These visualizations aren’t cherry-picked. The paper walks through this process for around 15 major metrics—things like surface air temperature, sea surface temperature, and sea ice extent. The result is a multidimensional validation that gives a strong overall sense of how well the model replicates Earth’s climate.
Crucially, they also include experiments that fail validation—scenarios where the model’s outputs diverge too much from known data. And that’s a good thing. As a hard-nosed engineer, I want to see a tests failing some of the time. If every simulation “passes,” you have to wonder whether your validation system is really doing its job. That’s clearly not the case here.

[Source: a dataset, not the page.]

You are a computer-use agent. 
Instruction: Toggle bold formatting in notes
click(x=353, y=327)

The paper also includes comparisons with CESM1, the earlier version of the model completed in 2013. I went in expecting CESM1 to seem primitive next to CESM2, but that wasn’t the case. While CESM2 brings real improvements in several areas, CESM1 was already producing impressively realistic climate simulations. CESM2’s gains, while meaningful, are often refinements rather than leaps.

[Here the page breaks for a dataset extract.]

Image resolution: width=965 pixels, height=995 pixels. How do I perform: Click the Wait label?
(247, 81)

In conclusion, CESM2 emerges as a thoroughly validated model that demonstrates strong alignment with historical climate data, while also exposing its own limitations quite transparently. It shows strong predictive power—and like any good software system, it has room to grow. I strongly believe that public policy makers should be heavily weighing the scientific results from mature and open climate models like CESM as long as that consideration is made with awareness of the limitations and uncertainties inherent in the modeling process.
Thoughts on the Future and Conclusions
Work on CESM should continue. While the overall trajectory of the climate system is well-established—demonstrated repeatedly by observational and modeling studies—there are still many more experiments to be run and much more to learn. It will be interesting to see what CESM3 brings.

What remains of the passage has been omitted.